Set task: Put the data lines between the ones holding "Screen dimensions: 1000x534" and "(x=958, y=185)", inclusive, into a Markdown table with the columns No and Text. Number each row and leave out any blank lines.
>> Start Material provided
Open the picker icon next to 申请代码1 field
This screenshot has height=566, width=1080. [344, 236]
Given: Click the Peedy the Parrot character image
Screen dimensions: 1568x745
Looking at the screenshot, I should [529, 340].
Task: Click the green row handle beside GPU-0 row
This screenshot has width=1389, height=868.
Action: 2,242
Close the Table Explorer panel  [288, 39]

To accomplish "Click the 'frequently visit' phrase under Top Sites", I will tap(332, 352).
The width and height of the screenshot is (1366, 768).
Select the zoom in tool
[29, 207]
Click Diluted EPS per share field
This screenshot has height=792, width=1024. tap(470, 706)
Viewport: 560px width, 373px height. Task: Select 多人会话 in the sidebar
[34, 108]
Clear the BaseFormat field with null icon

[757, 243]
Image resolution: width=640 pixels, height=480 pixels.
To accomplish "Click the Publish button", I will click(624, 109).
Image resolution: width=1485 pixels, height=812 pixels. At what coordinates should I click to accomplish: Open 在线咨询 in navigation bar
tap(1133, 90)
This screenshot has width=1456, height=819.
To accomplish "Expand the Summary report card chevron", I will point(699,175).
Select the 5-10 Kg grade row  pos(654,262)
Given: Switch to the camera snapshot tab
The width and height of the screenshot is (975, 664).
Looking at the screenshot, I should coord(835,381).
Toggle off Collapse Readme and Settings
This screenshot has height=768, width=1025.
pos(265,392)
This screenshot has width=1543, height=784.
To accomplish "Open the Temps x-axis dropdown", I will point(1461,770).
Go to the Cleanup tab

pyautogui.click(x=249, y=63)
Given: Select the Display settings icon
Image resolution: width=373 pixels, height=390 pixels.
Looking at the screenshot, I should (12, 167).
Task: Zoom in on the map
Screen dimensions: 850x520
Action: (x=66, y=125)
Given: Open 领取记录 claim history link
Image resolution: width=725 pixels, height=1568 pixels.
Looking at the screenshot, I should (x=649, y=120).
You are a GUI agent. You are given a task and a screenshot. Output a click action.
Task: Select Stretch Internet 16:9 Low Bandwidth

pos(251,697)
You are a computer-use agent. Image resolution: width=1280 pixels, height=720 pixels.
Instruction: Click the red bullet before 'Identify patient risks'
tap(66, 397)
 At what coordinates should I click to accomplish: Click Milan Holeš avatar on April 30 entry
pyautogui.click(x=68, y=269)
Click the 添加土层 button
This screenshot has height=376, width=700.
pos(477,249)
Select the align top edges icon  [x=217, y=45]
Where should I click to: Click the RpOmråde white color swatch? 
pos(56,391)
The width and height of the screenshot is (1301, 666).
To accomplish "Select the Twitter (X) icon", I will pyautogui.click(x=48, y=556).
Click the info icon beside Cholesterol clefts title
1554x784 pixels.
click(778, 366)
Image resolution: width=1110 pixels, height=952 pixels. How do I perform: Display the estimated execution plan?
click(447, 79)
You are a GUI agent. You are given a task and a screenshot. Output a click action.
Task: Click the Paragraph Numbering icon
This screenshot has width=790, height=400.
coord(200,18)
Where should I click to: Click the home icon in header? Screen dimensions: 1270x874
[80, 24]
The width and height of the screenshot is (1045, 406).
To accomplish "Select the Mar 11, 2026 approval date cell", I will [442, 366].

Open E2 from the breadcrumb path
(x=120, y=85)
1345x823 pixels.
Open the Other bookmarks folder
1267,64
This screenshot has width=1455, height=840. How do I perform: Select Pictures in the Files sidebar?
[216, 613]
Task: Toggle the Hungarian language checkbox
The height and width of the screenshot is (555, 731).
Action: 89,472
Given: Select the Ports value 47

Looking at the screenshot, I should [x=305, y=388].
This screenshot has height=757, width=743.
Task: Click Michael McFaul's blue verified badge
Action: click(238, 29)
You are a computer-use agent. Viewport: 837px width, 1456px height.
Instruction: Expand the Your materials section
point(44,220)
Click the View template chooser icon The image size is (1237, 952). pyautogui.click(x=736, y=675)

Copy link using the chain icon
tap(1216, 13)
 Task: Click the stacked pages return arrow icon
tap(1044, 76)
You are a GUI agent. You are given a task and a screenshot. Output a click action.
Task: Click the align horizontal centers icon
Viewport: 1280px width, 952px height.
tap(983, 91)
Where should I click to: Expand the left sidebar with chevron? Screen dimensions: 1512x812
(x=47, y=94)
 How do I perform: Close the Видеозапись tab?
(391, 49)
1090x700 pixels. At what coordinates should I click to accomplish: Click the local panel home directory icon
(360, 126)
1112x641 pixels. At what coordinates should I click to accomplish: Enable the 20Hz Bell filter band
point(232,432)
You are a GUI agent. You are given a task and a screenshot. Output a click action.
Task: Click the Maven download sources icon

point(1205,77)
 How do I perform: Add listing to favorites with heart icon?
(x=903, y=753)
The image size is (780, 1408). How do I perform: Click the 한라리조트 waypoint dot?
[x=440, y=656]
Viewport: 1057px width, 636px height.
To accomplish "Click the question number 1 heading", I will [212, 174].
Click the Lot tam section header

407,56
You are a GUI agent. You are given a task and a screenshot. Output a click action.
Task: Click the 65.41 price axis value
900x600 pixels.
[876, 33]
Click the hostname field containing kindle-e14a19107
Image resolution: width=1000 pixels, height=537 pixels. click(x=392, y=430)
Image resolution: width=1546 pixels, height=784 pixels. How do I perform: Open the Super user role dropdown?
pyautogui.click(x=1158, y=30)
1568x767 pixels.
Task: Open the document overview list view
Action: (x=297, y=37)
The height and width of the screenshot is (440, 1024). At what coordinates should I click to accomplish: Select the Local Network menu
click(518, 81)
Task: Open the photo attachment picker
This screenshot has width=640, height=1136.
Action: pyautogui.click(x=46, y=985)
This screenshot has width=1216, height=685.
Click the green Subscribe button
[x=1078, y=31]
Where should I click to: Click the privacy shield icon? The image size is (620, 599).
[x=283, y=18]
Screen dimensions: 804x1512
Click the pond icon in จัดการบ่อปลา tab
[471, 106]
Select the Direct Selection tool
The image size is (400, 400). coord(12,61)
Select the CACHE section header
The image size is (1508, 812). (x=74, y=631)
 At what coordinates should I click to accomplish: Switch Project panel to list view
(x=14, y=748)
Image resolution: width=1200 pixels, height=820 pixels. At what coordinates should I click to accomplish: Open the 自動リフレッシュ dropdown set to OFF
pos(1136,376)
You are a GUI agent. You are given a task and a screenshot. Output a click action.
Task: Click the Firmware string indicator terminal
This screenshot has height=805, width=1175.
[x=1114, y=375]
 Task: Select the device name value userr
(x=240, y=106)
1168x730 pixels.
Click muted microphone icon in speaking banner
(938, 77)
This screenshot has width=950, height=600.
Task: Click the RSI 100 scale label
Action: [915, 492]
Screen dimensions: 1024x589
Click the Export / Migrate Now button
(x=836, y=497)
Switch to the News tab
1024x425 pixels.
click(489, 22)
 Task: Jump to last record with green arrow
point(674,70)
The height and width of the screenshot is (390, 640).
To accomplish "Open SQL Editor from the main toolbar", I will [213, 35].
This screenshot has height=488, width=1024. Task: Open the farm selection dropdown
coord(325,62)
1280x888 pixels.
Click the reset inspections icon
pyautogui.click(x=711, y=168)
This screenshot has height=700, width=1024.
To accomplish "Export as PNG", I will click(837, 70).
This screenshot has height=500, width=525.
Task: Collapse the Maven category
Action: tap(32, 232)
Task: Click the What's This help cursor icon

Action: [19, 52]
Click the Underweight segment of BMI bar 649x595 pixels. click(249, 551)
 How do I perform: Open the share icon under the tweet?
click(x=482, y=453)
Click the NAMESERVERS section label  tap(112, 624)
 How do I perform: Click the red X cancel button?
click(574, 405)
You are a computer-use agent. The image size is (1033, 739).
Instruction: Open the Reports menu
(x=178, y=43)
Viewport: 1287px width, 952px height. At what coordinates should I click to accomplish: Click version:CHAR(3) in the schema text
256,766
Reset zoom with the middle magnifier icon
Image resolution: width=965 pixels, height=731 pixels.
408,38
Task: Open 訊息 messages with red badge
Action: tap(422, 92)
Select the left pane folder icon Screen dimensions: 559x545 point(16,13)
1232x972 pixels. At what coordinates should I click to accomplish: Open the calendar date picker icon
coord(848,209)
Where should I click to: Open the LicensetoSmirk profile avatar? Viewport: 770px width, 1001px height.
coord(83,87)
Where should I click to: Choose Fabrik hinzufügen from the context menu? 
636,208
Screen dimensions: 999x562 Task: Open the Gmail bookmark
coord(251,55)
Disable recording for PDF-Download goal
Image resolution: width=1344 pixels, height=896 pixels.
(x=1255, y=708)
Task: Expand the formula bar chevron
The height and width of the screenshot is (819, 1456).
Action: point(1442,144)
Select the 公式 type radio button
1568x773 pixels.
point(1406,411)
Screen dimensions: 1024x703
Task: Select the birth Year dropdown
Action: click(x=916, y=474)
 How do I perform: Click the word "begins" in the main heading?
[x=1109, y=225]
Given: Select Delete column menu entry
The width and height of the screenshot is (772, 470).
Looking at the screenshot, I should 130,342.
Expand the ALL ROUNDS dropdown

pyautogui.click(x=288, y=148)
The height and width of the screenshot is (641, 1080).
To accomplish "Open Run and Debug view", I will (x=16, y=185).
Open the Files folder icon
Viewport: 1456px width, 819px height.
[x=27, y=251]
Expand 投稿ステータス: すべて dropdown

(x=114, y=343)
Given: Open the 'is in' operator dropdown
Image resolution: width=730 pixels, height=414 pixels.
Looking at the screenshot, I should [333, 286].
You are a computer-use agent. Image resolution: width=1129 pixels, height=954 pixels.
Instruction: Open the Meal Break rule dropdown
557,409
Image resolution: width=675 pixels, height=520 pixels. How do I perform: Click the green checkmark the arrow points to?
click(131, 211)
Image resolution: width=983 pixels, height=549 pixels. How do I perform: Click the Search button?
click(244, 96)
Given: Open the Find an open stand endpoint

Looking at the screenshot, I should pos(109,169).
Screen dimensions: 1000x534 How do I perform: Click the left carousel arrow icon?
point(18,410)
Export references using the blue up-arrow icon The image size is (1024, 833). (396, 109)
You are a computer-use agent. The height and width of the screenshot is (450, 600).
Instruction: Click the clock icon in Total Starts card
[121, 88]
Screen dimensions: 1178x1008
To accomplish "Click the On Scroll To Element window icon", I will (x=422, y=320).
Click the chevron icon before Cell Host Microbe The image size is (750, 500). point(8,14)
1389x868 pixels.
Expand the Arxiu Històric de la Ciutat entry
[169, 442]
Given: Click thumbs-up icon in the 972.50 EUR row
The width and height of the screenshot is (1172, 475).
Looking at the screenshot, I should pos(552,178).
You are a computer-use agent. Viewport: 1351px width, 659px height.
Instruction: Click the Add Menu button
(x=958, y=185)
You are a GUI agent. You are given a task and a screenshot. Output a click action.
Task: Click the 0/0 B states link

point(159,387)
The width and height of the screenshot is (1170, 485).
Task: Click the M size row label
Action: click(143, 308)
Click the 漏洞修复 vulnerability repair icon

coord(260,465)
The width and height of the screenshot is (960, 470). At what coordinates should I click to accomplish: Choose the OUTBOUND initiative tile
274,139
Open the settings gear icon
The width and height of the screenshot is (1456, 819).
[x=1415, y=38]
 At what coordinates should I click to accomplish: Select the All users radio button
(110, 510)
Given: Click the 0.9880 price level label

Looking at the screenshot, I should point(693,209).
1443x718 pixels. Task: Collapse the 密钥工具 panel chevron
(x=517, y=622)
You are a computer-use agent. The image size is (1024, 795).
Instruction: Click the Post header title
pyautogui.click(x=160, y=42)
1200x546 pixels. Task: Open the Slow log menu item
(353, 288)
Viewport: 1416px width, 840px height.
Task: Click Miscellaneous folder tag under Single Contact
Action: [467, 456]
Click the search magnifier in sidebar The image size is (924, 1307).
>> End Material provided
Task response:
| No | Text |
|---|---|
| 1 | Screen dimensions: 1000x534 How do I perform: Click the left carousel arrow icon? |
| 2 | point(18,410) |
| 3 | Export references using the blue up-arrow icon The image size is (1024, 833). (396, 109) |
| 4 | You are a computer-use agent. The height and width of the screenshot is (450, 600). |
| 5 | Instruction: Click the clock icon in Total Starts card |
| 6 | [121, 88] |
| 7 | Screen dimensions: 1178x1008 |
| 8 | To accomplish "Click the On Scroll To Element window icon", I will (x=422, y=320). |
| 9 | Click the chevron icon before Cell Host Microbe The image size is (750, 500). point(8,14) |
| 10 | 1389x868 pixels. |
| 11 | Expand the Arxiu Històric de la Ciutat entry |
| 12 | [169, 442] |
| 13 | Given: Click thumbs-up icon in the 972.50 EUR row |
| 14 | The width and height of the screenshot is (1172, 475). |
| 15 | Looking at the screenshot, I should pos(552,178). |
| 16 | You are a computer-use agent. Viewport: 1351px width, 659px height. |
| 17 | Instruction: Click the Add Menu button |
| 18 | (x=958, y=185) |